COSE DA NON CREDERE, LA RIESUMAZIONE DEI SANTI

COSE DA NON CREDERE, LA RIESUMAZIONE DEI SANTI
(5.3.08) Un capitolo del celebre romanzo di Tomasi di Lampedusa è dedicato all'eliminazione, ad opera di un prelato illuminato, di presunte reliquie di Santi e Beati religiosamente custodite, dopo averle acquistate a caro prezzo, da una nobildonna della gattopardesca famiglia: frammenti disseccati delle mammelle di Santa  Dorotea, unghie del Beato Dionigi di Eraclea, resti delle ossa del martire Teodobaldo. Odierni eventi ci riportano a quell'epoca: la flaccida figura del Giuliano Ferrara con la schiena piegata in due a baciare con voluttà l'anello di Ratzinger, l'arcivescovo di Napoli che, senza peraltro riuscirci, tenta di far liquefare il sangue di San Gennaro nella speranza che il miracolo faccia prodigiosamente scomparire le piramidi di rifiuti, un altro vescovo che fa riesumare (perché venga in aiuto della devota Signora Lonardo Mastella?) la salma di Padre Pio.

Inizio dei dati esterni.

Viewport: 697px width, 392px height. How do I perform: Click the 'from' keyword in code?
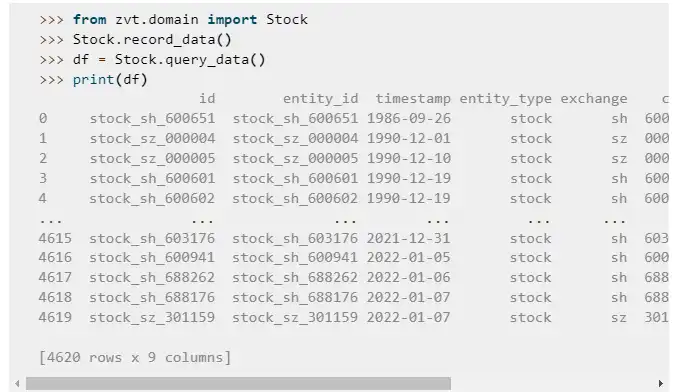[89, 20]
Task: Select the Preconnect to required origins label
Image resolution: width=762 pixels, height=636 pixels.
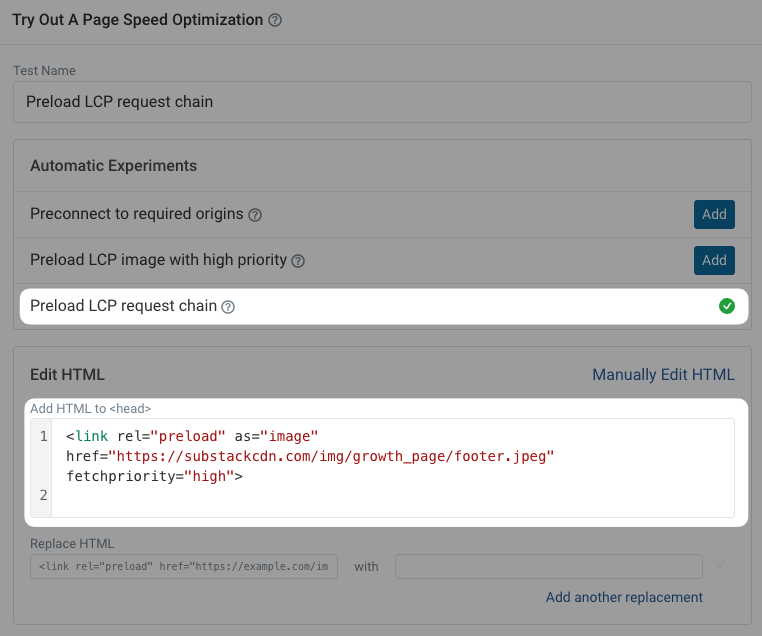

Chiaramente, nessuna traccia delle stimmate, ma si vedono – riferisce il delegato per la Santa Sede monsignor Domenico D'Ambrosio – "la barba e  la parte superiore del teschio in parte scheletrita. Il mento è perfetto, il resto del corpo è conservato bene. Si vedono benissimo le ginocchia, le mani, i mezzi guanti, le unghie. Se padre Pio mi permette, è come se fosse passato un manicure”. Ma sì che permette. Avanti tutta verso il medioevo.